# Banding off Horns



## Erin23 (Dec 21, 2015)

My goat Camille is about a year old according to her tag and I was thinking of banding off her horns, which are probably 20cm long. She's normally kind however feeding time she becomes very aggressive, ramming me in the back of the legs, ramming the other goats, and once she's hit me in the side of the mouth. She's becoming a stress to feed with her horns and I was thinking of banding them off.  Thoughts?


----------



## Poka_Doodle (Dec 21, 2015)

Welcome to BYH. @BlessedWithGoats was trying the method with her buck


----------



## BlessedWithGoats (Dec 21, 2015)

Welcome to Backyard Herds!! What kind of goats do you have? I have mixed breeds, with Alpine, Nigerian, Saanen, and Nubian being most popular in the mixes, but I have an Oberhasli mix as well! 

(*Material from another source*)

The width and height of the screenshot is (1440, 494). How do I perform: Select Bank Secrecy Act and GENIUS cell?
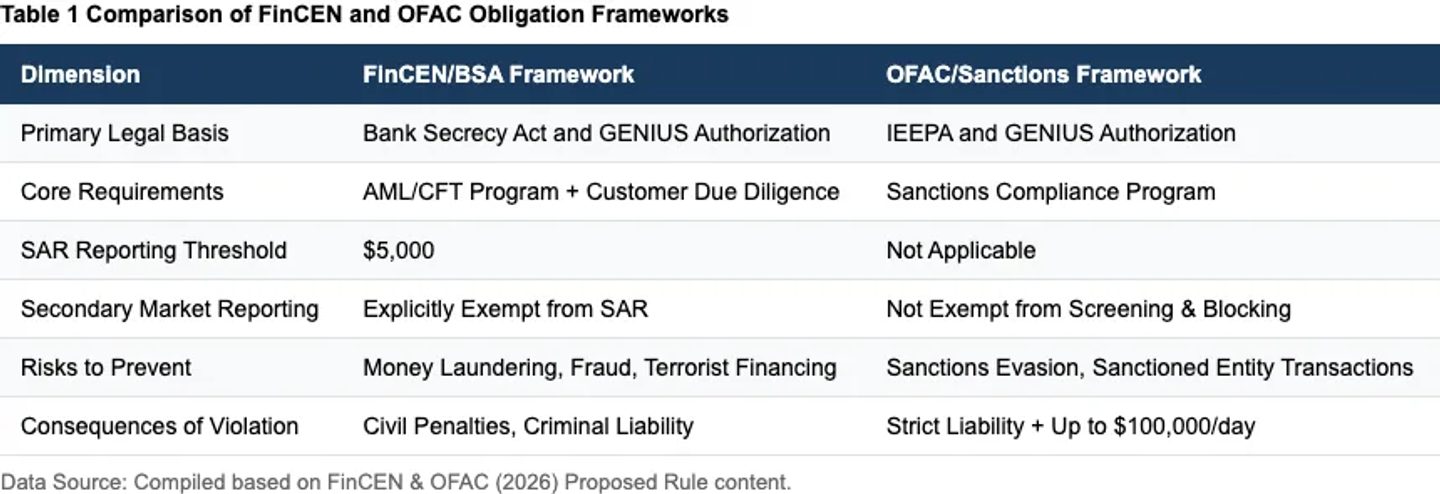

Almost all of my goats have horns, but I decided to try dehorning, I think it's too dangerous for me to have them with horns right now; between the other goats, dog(s), and my siblings, etc., I don't want anyone getting hurt, even though my goats, like yours, aren't normally aggressive. I do have one buck that is more aggressive, and as @Poka_Doodle mentioned, I'm trying the banding method of dehorning on him.  So far everything is good, I'm just waiting for the horns to fall off.  I hope to be updating my journal: http://www.backyardherds.com/threads/blessedwithgoats-journal-dehorning-ashton.31042/ with pictures as the process continues!


----------



## OneFineAcre (Dec 21, 2015)

I just put the bands on Zeus Friday.  Never done it before, so I'll let you know how it turns out.  I understand it takes about 4 weeks.


----------



## Latestarter (Dec 21, 2015)

Hey OFA, I didn't know you were doing this as well... I must have missed the post. This is excellent as there will be 2 folks doing this that we can share the experience of. Really excited to see/hear the results... Form you and BWG.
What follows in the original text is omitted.